[WIP] ENH Optimal n_clusters values #6948

tguillemot · 2016-06-29T13:26:36Z

Reference Issue

I propose to integrate the algorithms which compute automatically the n_clusters values proposed in #4301 by @afouchet.

This PR is the the second step of the work initiated by #6823.

What does this implement/fix? Explain your changes.

I propose several algorithms that analyses the best value for 'n_clusters' :

max value for some unsupervised metrics (silhouette, calinski and harabraz)
stability criterium (using folwkes and mallows metric)
max value of the distortion jump
gap criterium
pham criterium

Any other comments?

TODO:

Use parallel to accelerate the computation
Not range parameters for n_clusters
Using ParameterGrid class allowing to see the evolution of other parameters
Adapted to have a similar use than GridSearch
The results can be analysed by pandas
docstring
docs
tests
examples

tguillemot · 2016-06-29T13:43:01Z

@jnothman I have begun to modify some of your suggestions.

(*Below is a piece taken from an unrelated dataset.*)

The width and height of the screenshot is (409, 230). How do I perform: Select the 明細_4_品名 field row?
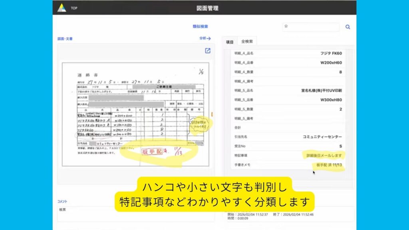point(288,53)
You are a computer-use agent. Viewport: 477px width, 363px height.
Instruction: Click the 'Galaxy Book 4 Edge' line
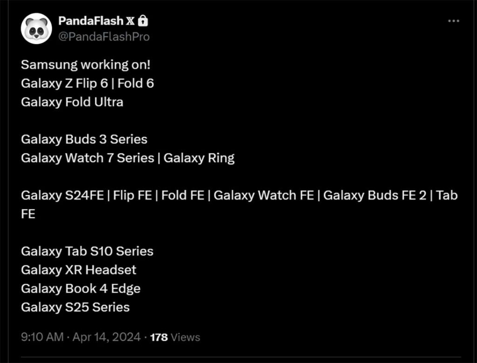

I still have some works to do.

Now, it uses parallel work to compute fastly the best value for n_clusters. Moreover, it's not necessary to give a range for the values of n_clusters and other parameters can be given through the parameters attribute. The use is pretty similar to GridSearchCV.

I will send examples soon.

BTW : why for the clustering algorithms we use n_clusters as attribute when in the GMM it's n_components ? Why don't use n_components for all the classes ?

@agramfort @afouchet

tguillemot · 2016-06-29T16:07:52Z

Here you can see a plot of the plot_optimal_n_clusters.py file

jnothman · 2016-06-30T02:22:47Z

I've not worked much with the GMM code and API, but it doesn't support labels_ either; it's being somewhat set apart from clustering, but perhaps it should not be. n_components as a parameter is borrowed from decomposition, for good or bad. :/ No clear answer here.

afouchet · 2016-06-30T09:12:12Z

With current Gap implementation, you lose the early stopping criterion (but you parallelized computations). On datasets with large N, and GapStatistic(data, estimator) < ~10, I think this implementation is slower. [my2cents] The gap algorithm is kind of built to return low number of clusters and stop early -> unless very distributed, parallelized is slower[/my2cents]. (We can go with this implementation and make a separate PR to produce an early stopping gap algo) (there could be an option "parallelized", but "early stopping" should be the default behavior [it's the algorithm in the paper])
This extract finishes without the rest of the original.